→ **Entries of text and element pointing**
┄┄┄┄┄┄┄┄┄┄
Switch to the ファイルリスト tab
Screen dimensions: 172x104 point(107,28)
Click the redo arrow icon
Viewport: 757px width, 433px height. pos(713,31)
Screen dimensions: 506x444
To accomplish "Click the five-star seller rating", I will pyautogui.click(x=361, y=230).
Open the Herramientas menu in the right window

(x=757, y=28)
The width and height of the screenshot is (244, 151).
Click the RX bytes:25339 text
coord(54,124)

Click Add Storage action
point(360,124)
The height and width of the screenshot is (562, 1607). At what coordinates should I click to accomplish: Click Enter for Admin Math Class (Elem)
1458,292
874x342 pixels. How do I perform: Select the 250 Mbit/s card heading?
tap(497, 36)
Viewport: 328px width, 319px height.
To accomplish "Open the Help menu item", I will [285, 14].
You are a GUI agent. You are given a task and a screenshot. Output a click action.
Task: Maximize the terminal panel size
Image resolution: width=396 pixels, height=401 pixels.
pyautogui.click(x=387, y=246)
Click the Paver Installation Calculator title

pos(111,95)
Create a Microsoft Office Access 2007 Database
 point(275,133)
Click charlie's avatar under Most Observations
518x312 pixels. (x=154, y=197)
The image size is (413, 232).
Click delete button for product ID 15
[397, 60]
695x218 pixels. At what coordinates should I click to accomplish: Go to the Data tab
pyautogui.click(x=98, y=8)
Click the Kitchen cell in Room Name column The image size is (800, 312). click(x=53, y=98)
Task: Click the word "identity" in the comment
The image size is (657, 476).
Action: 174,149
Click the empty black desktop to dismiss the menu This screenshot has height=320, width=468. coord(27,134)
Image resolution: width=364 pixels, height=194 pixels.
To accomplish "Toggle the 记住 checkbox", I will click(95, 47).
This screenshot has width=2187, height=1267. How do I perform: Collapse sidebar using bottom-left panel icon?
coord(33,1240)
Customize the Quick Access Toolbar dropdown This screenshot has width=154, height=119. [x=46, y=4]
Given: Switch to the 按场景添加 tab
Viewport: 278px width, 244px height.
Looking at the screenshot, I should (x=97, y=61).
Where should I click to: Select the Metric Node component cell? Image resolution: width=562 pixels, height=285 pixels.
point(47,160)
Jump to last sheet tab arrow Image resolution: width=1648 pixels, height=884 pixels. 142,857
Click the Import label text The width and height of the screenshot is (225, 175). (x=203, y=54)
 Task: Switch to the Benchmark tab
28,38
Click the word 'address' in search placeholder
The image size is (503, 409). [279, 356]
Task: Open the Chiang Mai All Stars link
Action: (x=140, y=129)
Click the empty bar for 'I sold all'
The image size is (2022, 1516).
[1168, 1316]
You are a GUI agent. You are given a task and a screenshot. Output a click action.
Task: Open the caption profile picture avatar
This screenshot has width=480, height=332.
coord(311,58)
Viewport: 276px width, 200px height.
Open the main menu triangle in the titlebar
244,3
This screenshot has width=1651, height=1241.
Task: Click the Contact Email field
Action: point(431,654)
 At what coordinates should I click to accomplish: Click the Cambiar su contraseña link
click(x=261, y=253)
┄┄┄┄┄┄┄┄┄┄
→ **INSTRUCTIONS FOR THE TASK**
Rewrite every one of the entries above, swapping "Image resolution:" for "Screenshot resolution:" wherever it occurs. Leave everything else unchanged.

→ **EXERCISE RESPONSE**
Switch to the ファイルリスト tab
Screen dimensions: 172x104 point(107,28)
Click the redo arrow icon
Viewport: 757px width, 433px height. pos(713,31)
Screen dimensions: 506x444
To accomplish "Click the five-star seller rating", I will pyautogui.click(x=361, y=230).
Open the Herramientas menu in the right window

(x=757, y=28)
The width and height of the screenshot is (244, 151).
Click the RX bytes:25339 text
coord(54,124)

Click Add Storage action
point(360,124)
The height and width of the screenshot is (562, 1607). At what coordinates should I click to accomplish: Click Enter for Admin Math Class (Elem)
1458,292
874x342 pixels. How do I perform: Select the 250 Mbit/s card heading?
tap(497, 36)
Viewport: 328px width, 319px height.
To accomplish "Open the Help menu item", I will [285, 14].
You are a GUI agent. You are given a task and a screenshot. Output a click action.
Task: Maximize the terminal panel size
Screenshot resolution: width=396 pixels, height=401 pixels.
pyautogui.click(x=387, y=246)
Click the Paver Installation Calculator title

pos(111,95)
Create a Microsoft Office Access 2007 Database
 point(275,133)
Click charlie's avatar under Most Observations
518x312 pixels. (x=154, y=197)
The image size is (413, 232).
Click delete button for product ID 15
[397, 60]
695x218 pixels. At what coordinates should I click to accomplish: Go to the Data tab
pyautogui.click(x=98, y=8)
Click the Kitchen cell in Room Name column The image size is (800, 312). click(x=53, y=98)
Task: Click the word "identity" in the comment
The image size is (657, 476).
Action: 174,149
Click the empty black desktop to dismiss the menu This screenshot has height=320, width=468. coord(27,134)
Screenshot resolution: width=364 pixels, height=194 pixels.
To accomplish "Toggle the 记住 checkbox", I will click(95, 47).
This screenshot has width=2187, height=1267. How do I perform: Collapse sidebar using bottom-left panel icon?
coord(33,1240)
Customize the Quick Access Toolbar dropdown This screenshot has width=154, height=119. [x=46, y=4]
Given: Switch to the 按场景添加 tab
Viewport: 278px width, 244px height.
Looking at the screenshot, I should (x=97, y=61).
Where should I click to: Select the Metric Node component cell? Screenshot resolution: width=562 pixels, height=285 pixels.
point(47,160)
Jump to last sheet tab arrow Screenshot resolution: width=1648 pixels, height=884 pixels. 142,857
Click the Import label text The width and height of the screenshot is (225, 175). (x=203, y=54)
 Task: Switch to the Benchmark tab
28,38
Click the word 'address' in search placeholder
The image size is (503, 409). [279, 356]
Task: Open the Chiang Mai All Stars link
Action: (x=140, y=129)
Click the empty bar for 'I sold all'
The image size is (2022, 1516).
[1168, 1316]
You are a GUI agent. You are given a task and a screenshot. Output a click action.
Task: Open the caption profile picture avatar
This screenshot has width=480, height=332.
coord(311,58)
Viewport: 276px width, 200px height.
Open the main menu triangle in the titlebar
244,3
This screenshot has width=1651, height=1241.
Task: Click the Contact Email field
Action: point(431,654)
 At what coordinates should I click to accomplish: Click the Cambiar su contraseña link
click(x=261, y=253)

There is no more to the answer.